» **WHAT THE TASK REQUIRES**
Return all of the data below verbatim, line for line.

» **MATERIAL FOR THIS TASK**
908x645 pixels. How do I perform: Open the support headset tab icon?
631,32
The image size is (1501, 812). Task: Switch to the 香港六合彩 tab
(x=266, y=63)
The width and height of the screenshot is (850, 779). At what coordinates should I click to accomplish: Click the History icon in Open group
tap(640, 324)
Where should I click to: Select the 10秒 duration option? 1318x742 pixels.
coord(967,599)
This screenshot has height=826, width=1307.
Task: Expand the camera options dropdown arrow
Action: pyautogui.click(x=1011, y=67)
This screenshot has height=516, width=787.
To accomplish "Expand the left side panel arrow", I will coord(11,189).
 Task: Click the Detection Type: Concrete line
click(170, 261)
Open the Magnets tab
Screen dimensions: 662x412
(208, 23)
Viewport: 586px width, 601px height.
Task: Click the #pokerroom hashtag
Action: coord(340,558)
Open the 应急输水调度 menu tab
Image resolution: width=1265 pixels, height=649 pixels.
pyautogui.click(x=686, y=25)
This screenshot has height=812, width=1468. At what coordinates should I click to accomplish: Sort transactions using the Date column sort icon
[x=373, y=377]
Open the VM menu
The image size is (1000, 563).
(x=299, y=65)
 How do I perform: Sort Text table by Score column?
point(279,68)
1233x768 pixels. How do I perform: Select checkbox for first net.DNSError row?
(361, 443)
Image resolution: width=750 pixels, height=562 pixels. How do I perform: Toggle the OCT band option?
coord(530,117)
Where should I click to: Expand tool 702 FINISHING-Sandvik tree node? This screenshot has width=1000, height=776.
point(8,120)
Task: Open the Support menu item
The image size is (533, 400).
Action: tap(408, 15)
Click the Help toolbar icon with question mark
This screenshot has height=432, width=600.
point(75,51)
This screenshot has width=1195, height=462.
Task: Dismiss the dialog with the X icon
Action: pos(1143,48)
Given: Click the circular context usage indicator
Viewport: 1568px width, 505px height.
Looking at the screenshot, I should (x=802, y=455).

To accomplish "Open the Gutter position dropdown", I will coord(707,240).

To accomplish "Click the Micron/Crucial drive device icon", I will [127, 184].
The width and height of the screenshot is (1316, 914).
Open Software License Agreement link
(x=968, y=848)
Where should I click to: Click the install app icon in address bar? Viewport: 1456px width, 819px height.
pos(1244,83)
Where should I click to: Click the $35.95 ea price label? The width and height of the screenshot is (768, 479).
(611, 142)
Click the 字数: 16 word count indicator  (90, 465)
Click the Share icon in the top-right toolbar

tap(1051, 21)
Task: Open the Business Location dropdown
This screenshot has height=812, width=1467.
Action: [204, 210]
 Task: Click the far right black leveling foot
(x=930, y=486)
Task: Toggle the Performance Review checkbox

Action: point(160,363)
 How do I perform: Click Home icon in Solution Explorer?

» **SOLUTION**
908x645 pixels. How do I perform: Open the support headset tab icon?
631,32
The image size is (1501, 812). Task: Switch to the 香港六合彩 tab
(x=266, y=63)
The width and height of the screenshot is (850, 779). At what coordinates should I click to accomplish: Click the History icon in Open group
tap(640, 324)
Where should I click to: Select the 10秒 duration option? 1318x742 pixels.
coord(967,599)
This screenshot has height=826, width=1307.
Task: Expand the camera options dropdown arrow
Action: pyautogui.click(x=1011, y=67)
This screenshot has height=516, width=787.
To accomplish "Expand the left side panel arrow", I will coord(11,189).
 Task: Click the Detection Type: Concrete line
click(170, 261)
Open the Magnets tab
Screen dimensions: 662x412
(208, 23)
Viewport: 586px width, 601px height.
Task: Click the #pokerroom hashtag
Action: coord(340,558)
Open the 应急输水调度 menu tab
Image resolution: width=1265 pixels, height=649 pixels.
pyautogui.click(x=686, y=25)
This screenshot has height=812, width=1468. At what coordinates should I click to accomplish: Sort transactions using the Date column sort icon
[x=373, y=377]
Open the VM menu
The image size is (1000, 563).
(x=299, y=65)
 How do I perform: Sort Text table by Score column?
point(279,68)
1233x768 pixels. How do I perform: Select checkbox for first net.DNSError row?
(361, 443)
Image resolution: width=750 pixels, height=562 pixels. How do I perform: Toggle the OCT band option?
coord(530,117)
Where should I click to: Expand tool 702 FINISHING-Sandvik tree node? This screenshot has width=1000, height=776.
point(8,120)
Task: Open the Support menu item
The image size is (533, 400).
Action: tap(408, 15)
Click the Help toolbar icon with question mark
This screenshot has height=432, width=600.
point(75,51)
This screenshot has width=1195, height=462.
Task: Dismiss the dialog with the X icon
Action: pos(1143,48)
Given: Click the circular context usage indicator
Viewport: 1568px width, 505px height.
Looking at the screenshot, I should (x=802, y=455).

To accomplish "Open the Gutter position dropdown", I will coord(707,240).

To accomplish "Click the Micron/Crucial drive device icon", I will [127, 184].
The width and height of the screenshot is (1316, 914).
Open Software License Agreement link
(x=968, y=848)
Where should I click to: Click the install app icon in address bar? Viewport: 1456px width, 819px height.
pos(1244,83)
Where should I click to: Click the $35.95 ea price label? The width and height of the screenshot is (768, 479).
(611, 142)
Click the 字数: 16 word count indicator  (90, 465)
Click the Share icon in the top-right toolbar

tap(1051, 21)
Task: Open the Business Location dropdown
This screenshot has height=812, width=1467.
Action: [204, 210]
 Task: Click the far right black leveling foot
(x=930, y=486)
Task: Toggle the Performance Review checkbox

Action: point(160,363)
 How do I perform: Click Home icon in Solution Explorer?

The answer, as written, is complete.